» **The problem**:
Take every line from the data that has the word "Given" in it.
[[ Provided information, beginning ]]
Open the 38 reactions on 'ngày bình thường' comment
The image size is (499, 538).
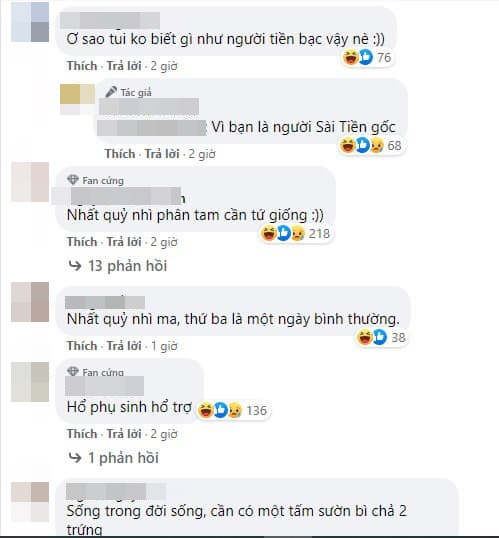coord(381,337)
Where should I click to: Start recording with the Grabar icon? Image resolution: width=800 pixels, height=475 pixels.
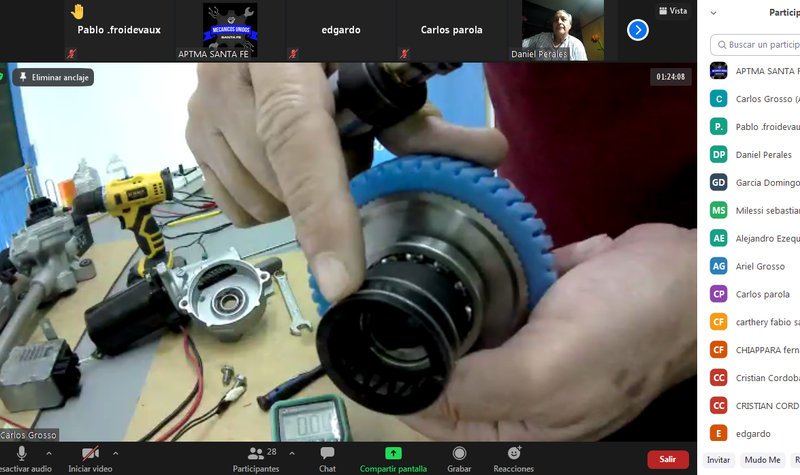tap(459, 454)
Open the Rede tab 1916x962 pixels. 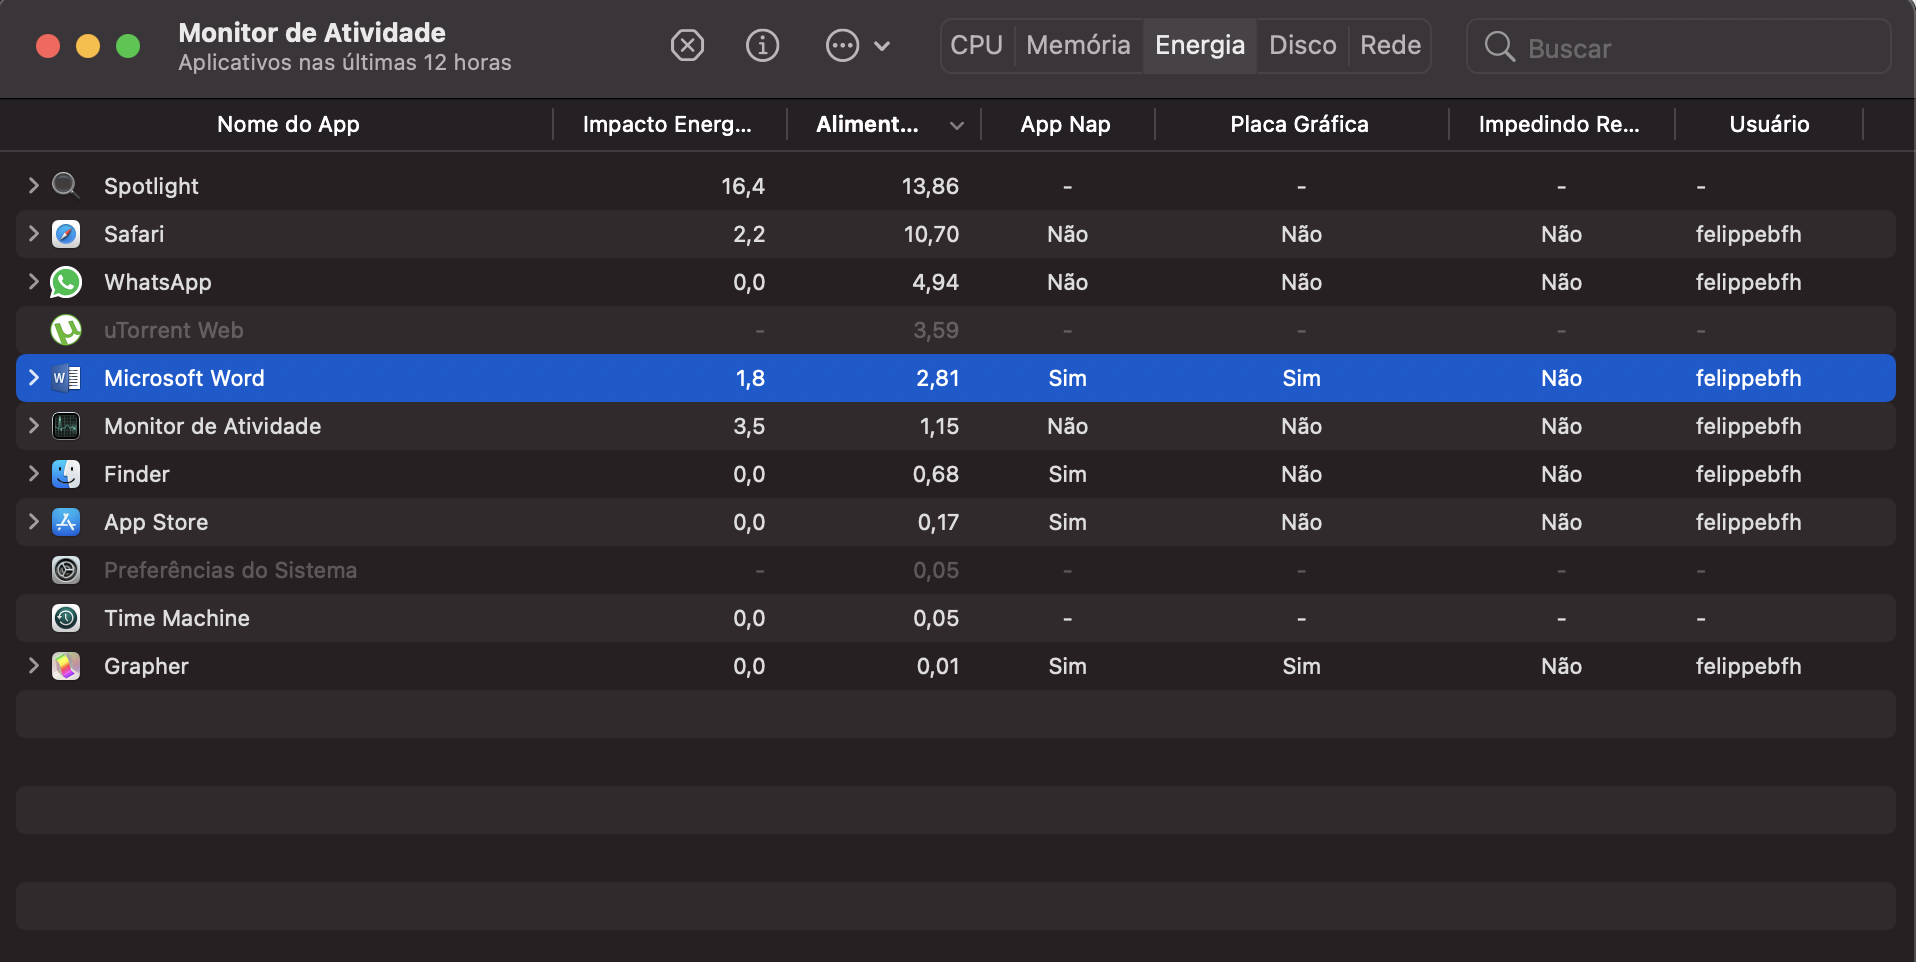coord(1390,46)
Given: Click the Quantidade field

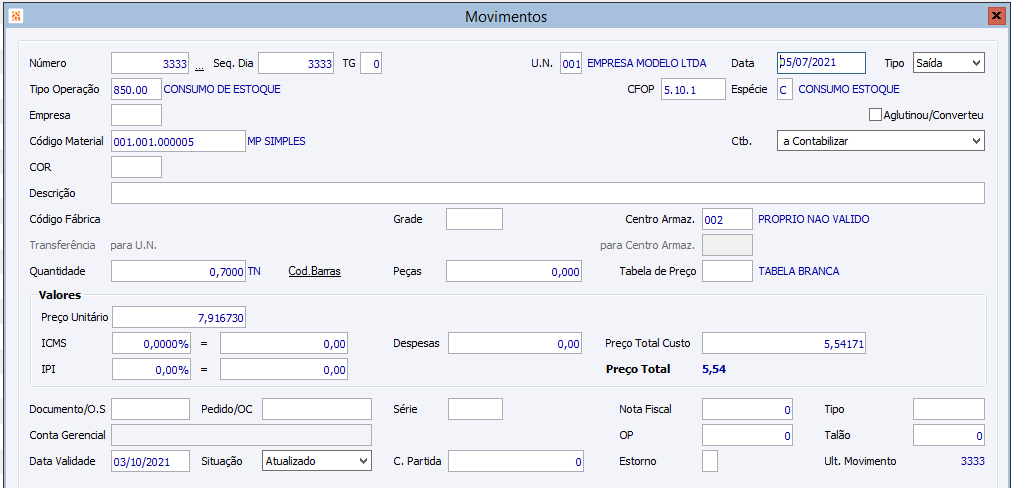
[[ Provided information, end ]]
[[ Provided information, beginning ]]
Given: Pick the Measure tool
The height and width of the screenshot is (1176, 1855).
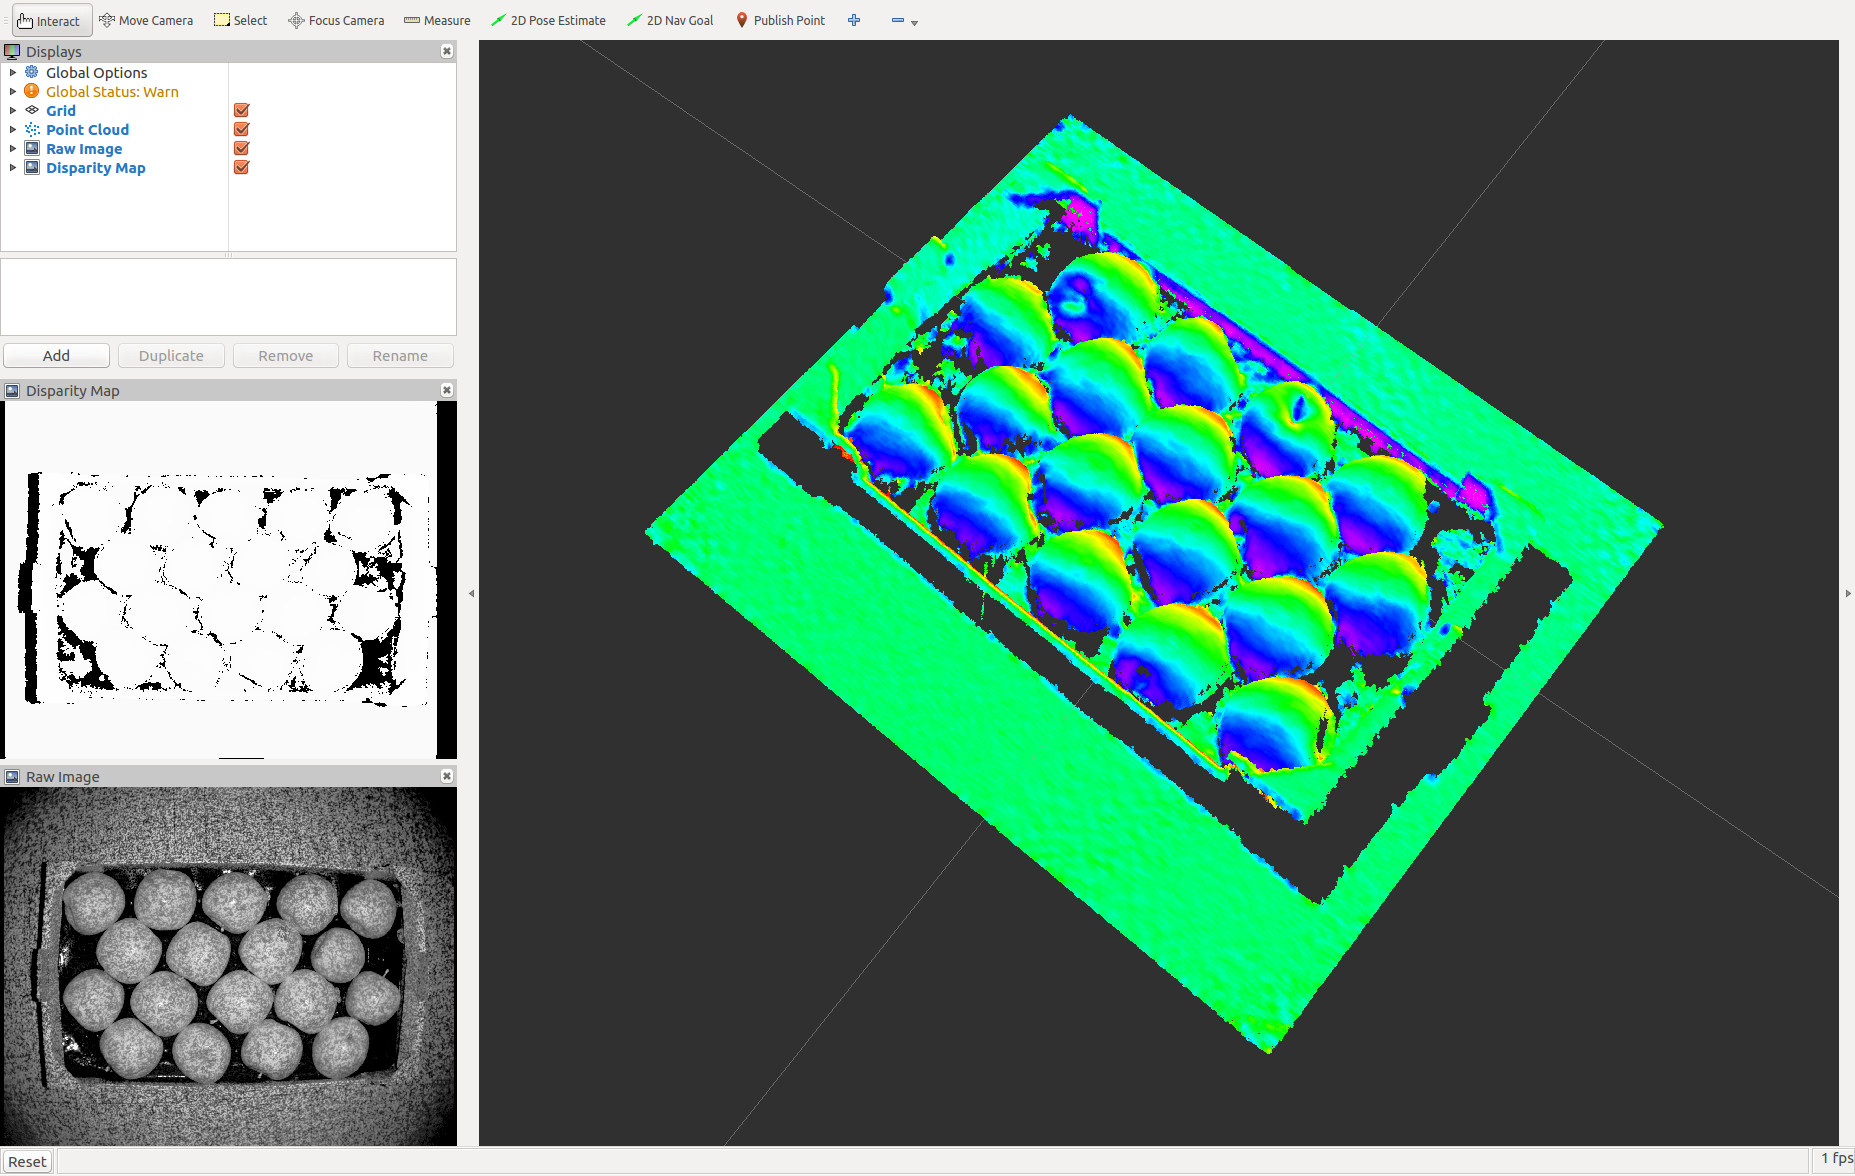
[[ Provided information, end ]]
» **Task solution**:
Given: Click the Quantidade field
Given: Pick the Measure tool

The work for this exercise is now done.